### TASK ITEM:
Look below for the line with "Instruction: Open the Help dropdown menu"; begin the copy there and stop after the line with "Image resolution: width=502", keeping the text exact and the pictures out.

(Beginning of SUPPLIED ENTRIES)

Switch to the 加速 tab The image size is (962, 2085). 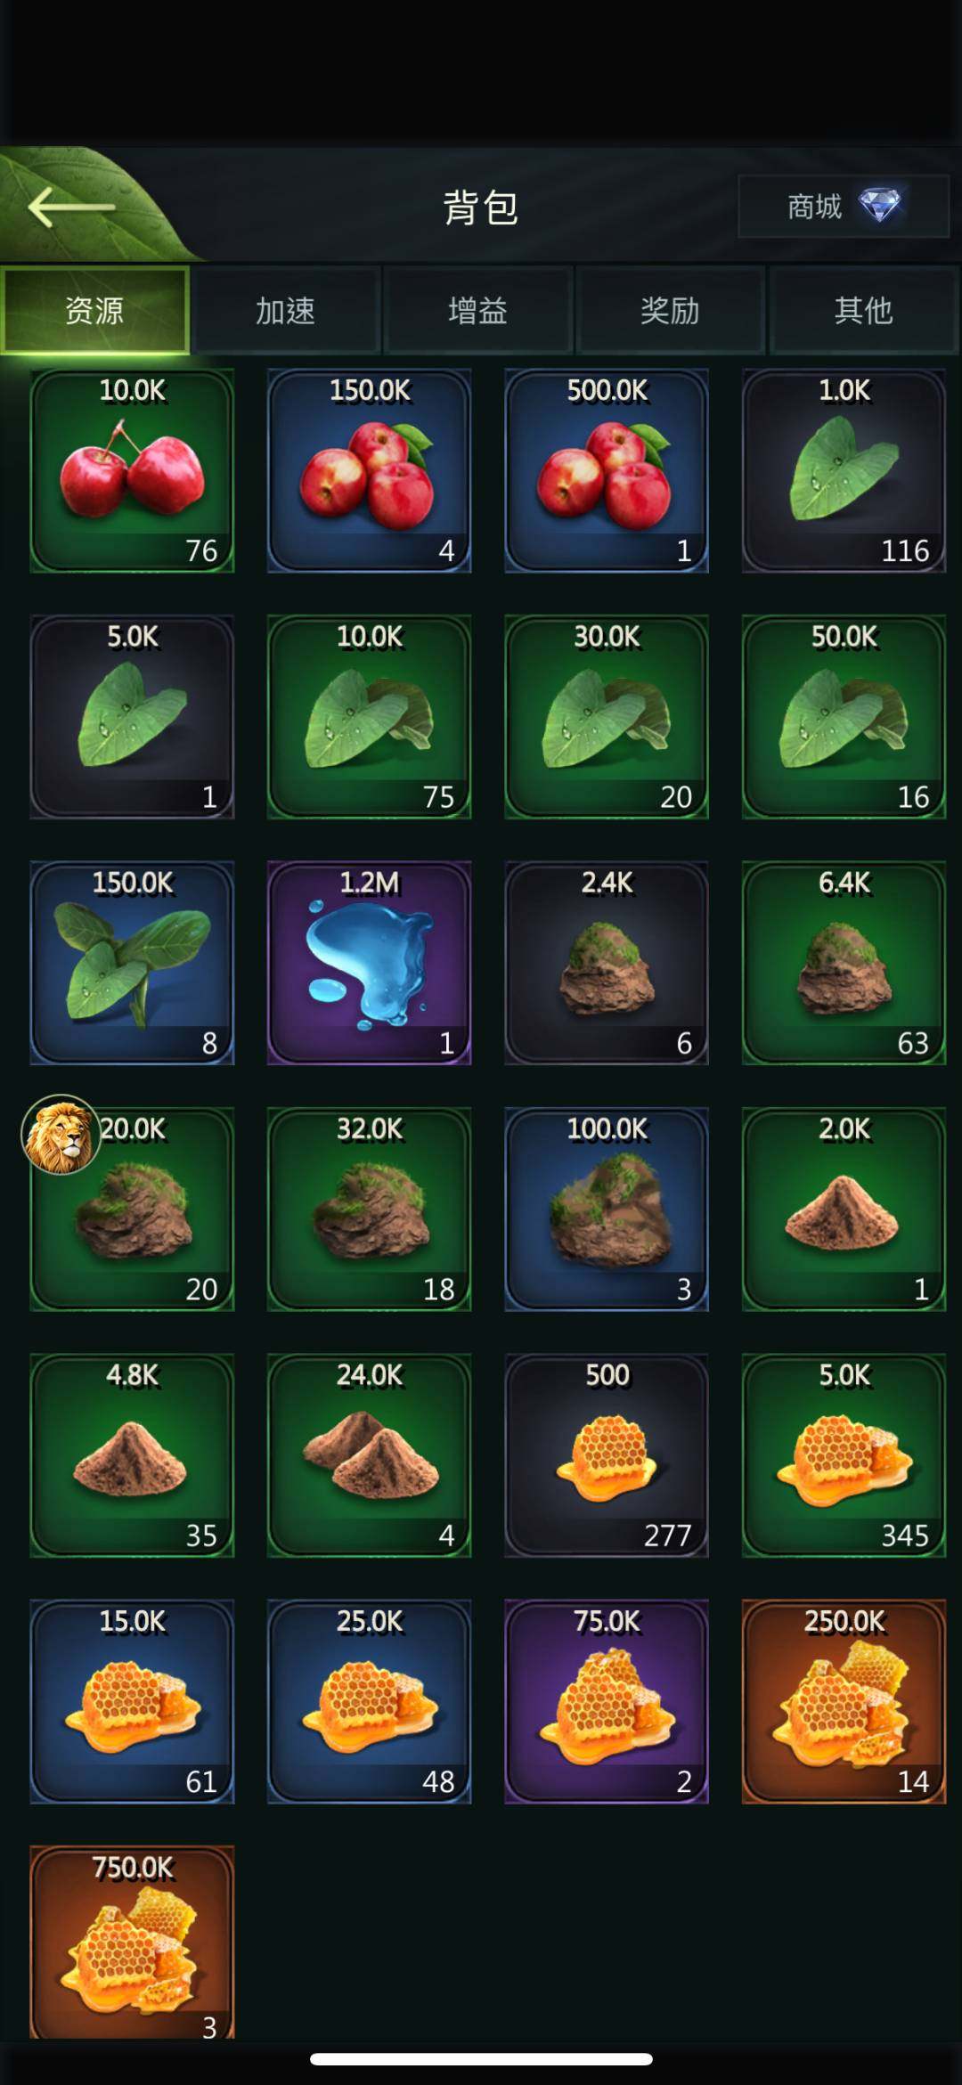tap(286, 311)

(End of SUPPLIED ENTRIES)
(Beginning of SUPPLIED ENTRIES)

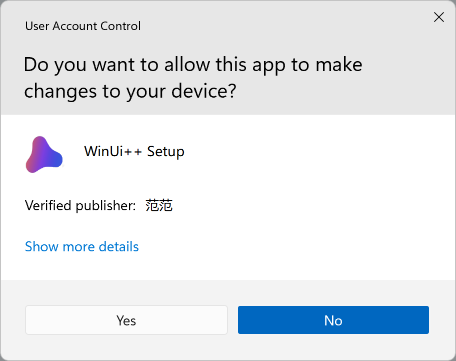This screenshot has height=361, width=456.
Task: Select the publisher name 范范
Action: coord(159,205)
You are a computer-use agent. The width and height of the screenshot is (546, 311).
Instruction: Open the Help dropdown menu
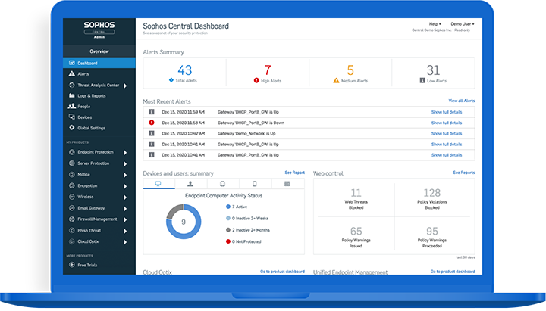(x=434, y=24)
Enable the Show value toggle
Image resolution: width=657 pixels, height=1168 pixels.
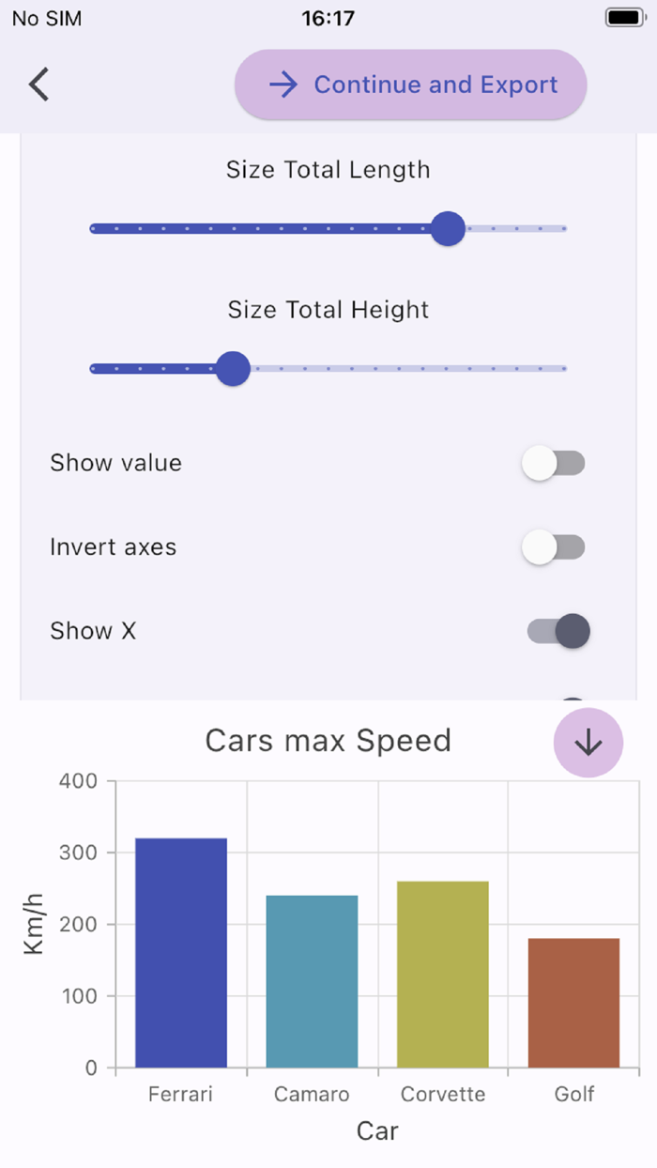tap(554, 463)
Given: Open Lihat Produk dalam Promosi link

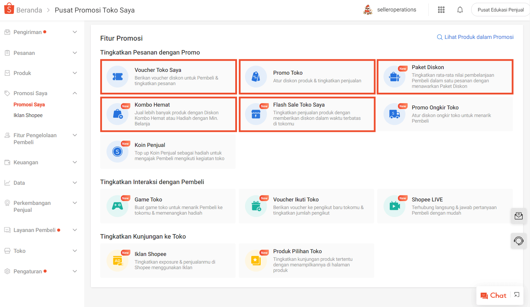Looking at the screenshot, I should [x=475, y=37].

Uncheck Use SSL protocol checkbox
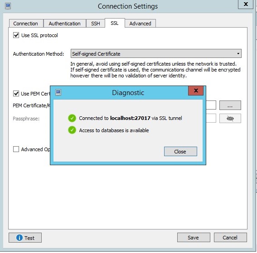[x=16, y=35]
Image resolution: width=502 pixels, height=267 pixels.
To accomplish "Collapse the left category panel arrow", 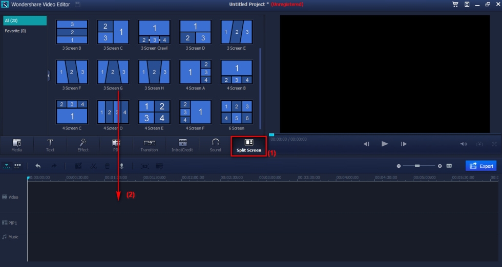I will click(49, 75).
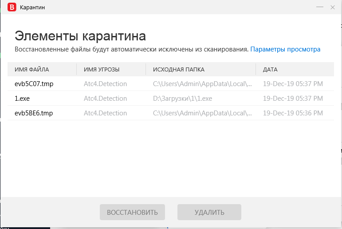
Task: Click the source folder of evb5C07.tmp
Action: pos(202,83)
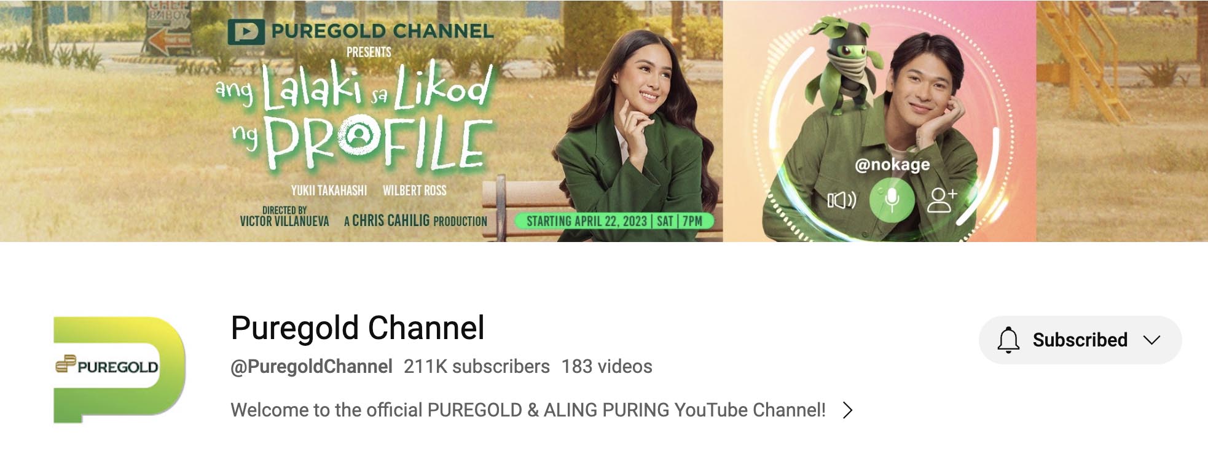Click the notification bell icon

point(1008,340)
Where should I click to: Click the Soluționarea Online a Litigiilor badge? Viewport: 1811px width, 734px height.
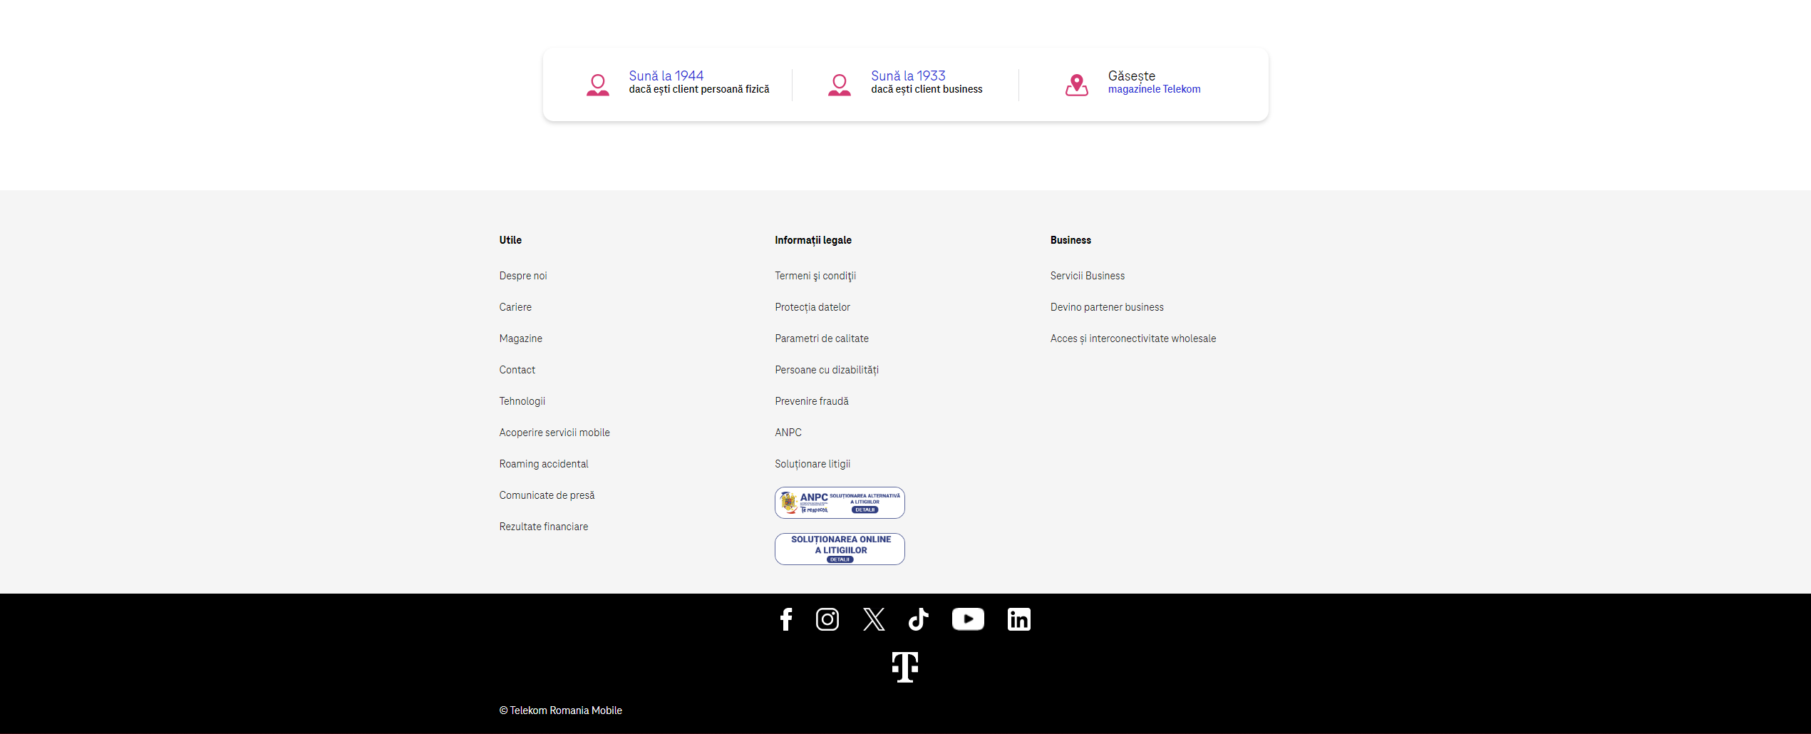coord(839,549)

(End of SUPPLIED ENTRIES)

### OUTPUT BELOW:
Instruction: Open the Help dropdown menu
(x=434, y=24)
Enable the Show value toggle
Image resolution: width=657 pixels, height=1168 pixels.
tap(554, 463)
Given: Open Lihat Produk dalam Promosi link

Looking at the screenshot, I should [x=475, y=37].

Uncheck Use SSL protocol checkbox
[x=16, y=35]
Image resolution: width=502 pixels, height=267 pixels.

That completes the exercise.